Home » Artikel » “CARA MUDAH MASUK STAN” KATANYA

“CARA MUDAH MASUK STAN” KATANYA

Jadi tugas pertama kalian adalah menulis esai tentang perjuangan masuk PKN STAN aduh saya bingung harus mulai menulis dari mana. Oke saya akan mulai dari niat masuk PKN STAN hingga mulai mencari cara mudah masuk STAN.

Cara Mudah Masuk STAN

Dimana dapat kutemukan niat itu? N.I.H.I.L

Saat itu yang ada di pikiran saya hanyalah bagaimana mengatur strategi untuk memaksimalkan peluang di SNMPTN, ya PTN bukan STAN. Mengapa demikian? Sepanjang saya bersekolah di SMA, hampir setiap hari saya banyak menghabiskan waktu di sekolah hanya untuk bisa berselancar di internet secara gratis dengan wifi sekolah.
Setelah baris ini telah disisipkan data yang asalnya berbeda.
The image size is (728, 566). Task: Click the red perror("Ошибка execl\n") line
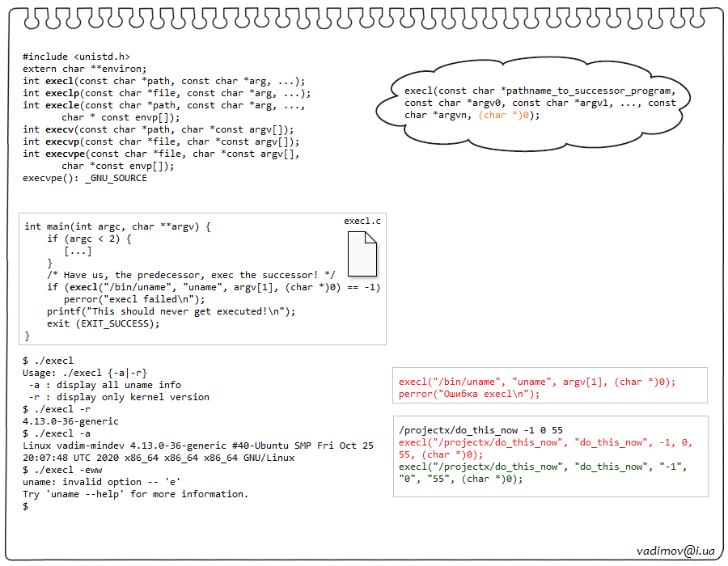click(x=468, y=395)

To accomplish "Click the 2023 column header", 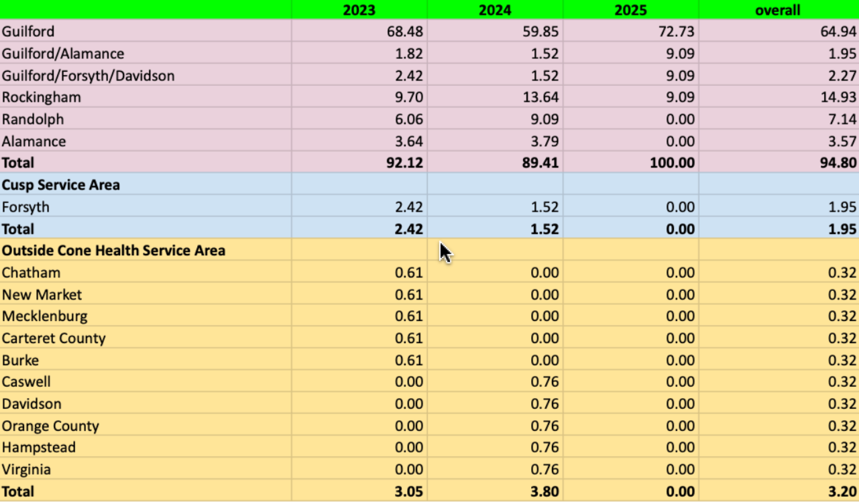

Bukan game online, apalagi bokep, saya bisa menghabiskan waktu berjam-jam hanya untuk membaca informasi di laman-laman resmi yang berkaitan dengan pendidikan tinggi dan karir lanjutan. Tidak hanya itu, saya juga sering membaca pengalaman-pengalaman orang lain di blog mereka, biasanya tentang kebanggaan masuk PTN X, enak dan ngga enaknya kuliah di PTN Y, sampai curhatan alumni PTK sekelas PKN STAN yang susah naik jabatan gara-gara dihapuskanya program UPKP di lingkungan Kemenkeu pada era menteri Z. Hal itulah yang membuat semangatku untuk mendapatkan PTN terbaik untuk karirku kedepan semakin mengebu-gebu, dan niat untuk mendaftar PKN STAN semakin kabur, hilang entah kemana.

STAN? ngga ah elu aja sono, gua mah pilih S1 PTN begitulah pikirku ketika temanku mengajak mendaftar tryout. Hal itu bisa terjadi karena informasi yang aku dapatkan selama ini dan pengalaman-pengalaman orang-orang yang aku kenal ditambah pengalaman orang lain yang menyesal kuliah di PKN STAN meskipun sekarang sudah jadi PNS di Kemenkeu. Hal yang ada dibenak saya waktu itu adalah mengapa harus diploma kalau sarjana saja bisa. Okelah lulus diploma STAN setahun atau tiga tahun langsung kerja, tunjangan besar, tapi setelahnya?

Naik jabatan susah, penempatan di seluruh Indonesia, oke kalau di Jakarta, Semarang, Solo, kalau di tempatkan di daerah yang entah namanya saja belum pernah kita dengar sebelumnya?. lebih baik sarjana, empat tahun belajar untuk hidup yang sesungguhnya, tanpa bayang-bayang DO, liburan panjang, jaringan luas, lulus bisa milih mau kerja dimana, kalaupun ingin jadi PNS pun bisa masuk lewat jalur penerimaan umum. Masuk langsung golongan III A, koneksi kuat (apalagi kalau almamater sekelas UI/UGM, ikatan almamaternya tidak dapat dipungkiri. Entahlah mungkin saya gila, tapi itu kenyataannya. Posisi-posisi top level diduduki oleh alumni PTN, karena apa? koneksi, bagaimana kita mampu membangun relasi untuk mencapai tujuan kita.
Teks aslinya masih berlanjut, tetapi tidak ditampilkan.